Financing - first bank has declined

  • Erstellt am 2023-03-06 13:18:39

Gregor_K

2023-03-07 20:36:39
  • #1
I actually just want a really good solid house with a basement and the price is unfortunately a bit higher there. We are 5 people, so you need space. You can probably see it the way you say, but I would first wait for the answers from the other banks to give a clear YES here. Without financing, we cannot build. Without financing, I will not sign a house contract. At the moment, everything is paid with equity, but it would still be a real shame if it doesn’t work out.
 

kati1337

2023-03-07 20:48:17
  • #2
That will definitely work. Many forum members have already said here that they received a rejection from the first bank. We did too back then (because of residency status). Another bank did it anyway. So in a way, we are currently building a Beverly Hills house in the Bronx here, but in the end someone financed it for us too. Fingers crossed for you.
 

Buschreiter

2023-03-08 07:30:45
  • #3
Was there previously a "butter-soft" commitment, like "we can definitely manage the super favorable conditions"? To me, that sounds like DSL Bank. If that's the case, please google for experiences; offering a low interest rate first and then rejecting the application shortly before seems to be a business model. That also happened to a good friend shortly before the notary appointment. For me, an inquiry at KSK, whose customer I am otherwise NOT, led to success after I mentioned the conditions of other banks. With a very small surcharge, I had a very well available contact person and everything worked down to the minute.
 

KarstenausNRW

2023-03-08 11:28:17
  • #4

Wrong information. In a property valuation, the land value and flat-rate incidental construction costs are of course included in the valuation. “etc.” does not exist; at most there are value-increasing (or value-reducing) components, depreciation or garage and outdoor facilities, etc.

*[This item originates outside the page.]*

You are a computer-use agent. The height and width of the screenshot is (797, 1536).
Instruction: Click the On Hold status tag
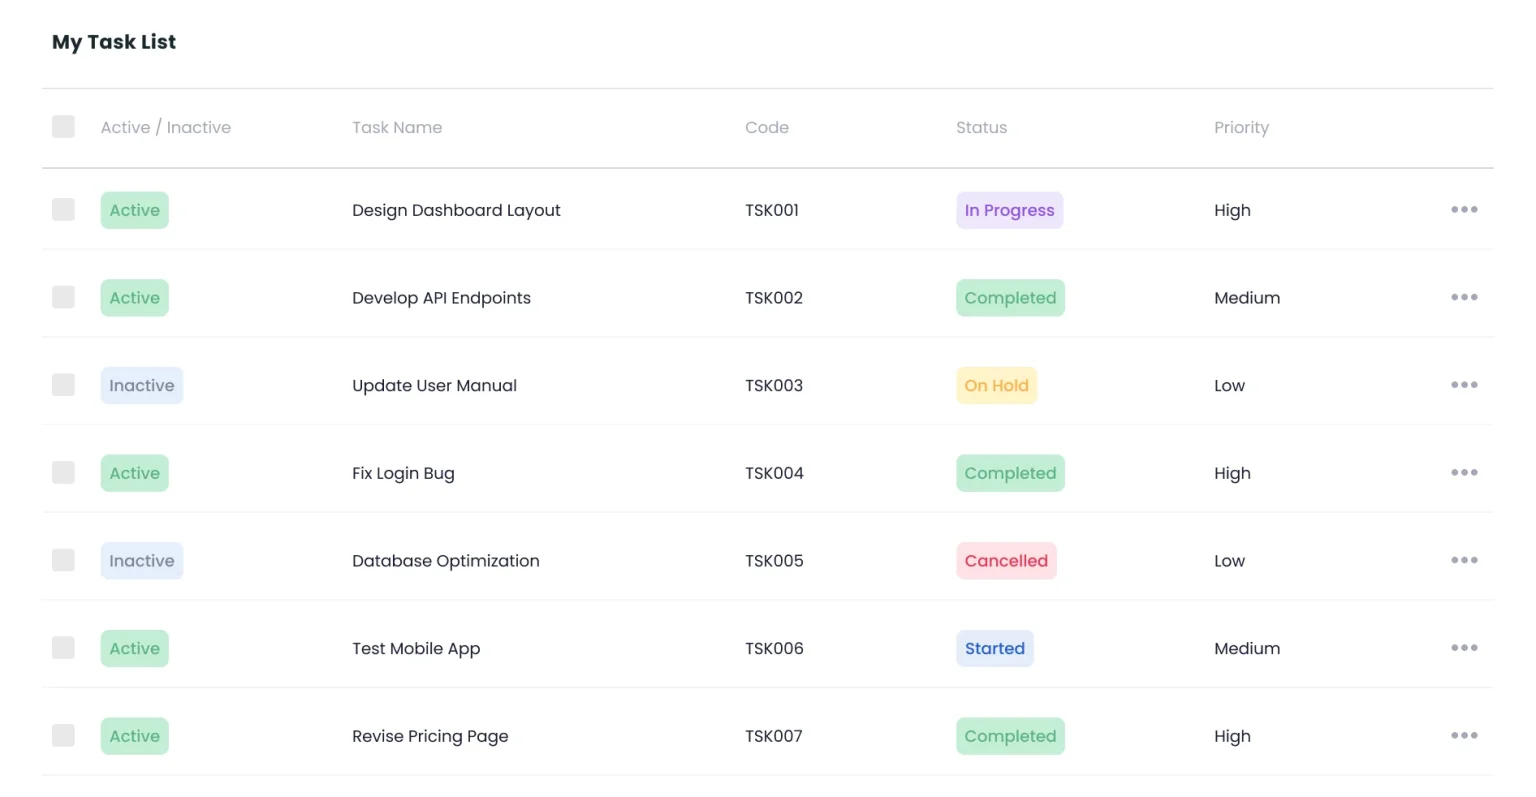point(996,386)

The ECB’s key interest rates are short-term refinancing and deposit rates for banks. They have no direct influence on banks’ long-term refinancing on the capital market. There were several months last year of significantly falling interest rates while the ECB simultaneously raised rates significantly.

Yep. This is called (also available from the expert committee) the market adjustment factor. In plain English: it is a specialty property. And there are exactly two possibilities. 1. Sell below production costs or 2. Find exactly the one fool who absolutely wants exactly this house in this location.

You are allowed, but they want to have the risk compensated with only a small loan or a high equity contribution.
 

Gregor_K

2023-03-08 13:55:26
  • #5


Isn’t that controlled by the EURIBOR interest rate?

The first bank declined immediately without asking any questions, probably because they simply don’t want to. Today, the financial advisor called me, and there are questions regarding my financing; I think that is already a positive sign.
 

KarstenausNRW

2023-03-08 14:23:28
  • #6

No. The Euribor is a completely different rate. It is the rate at which banks lend money to each other on a short-term basis. The best known is the 3-month Euribor, which is mostly also used as a reference interest rate for "variable" financing.

Long-term refinancing for banks (for real estate loans) is, for example, covered bonds (for mortgage loan portions). So neither the ECB nor the Euribor.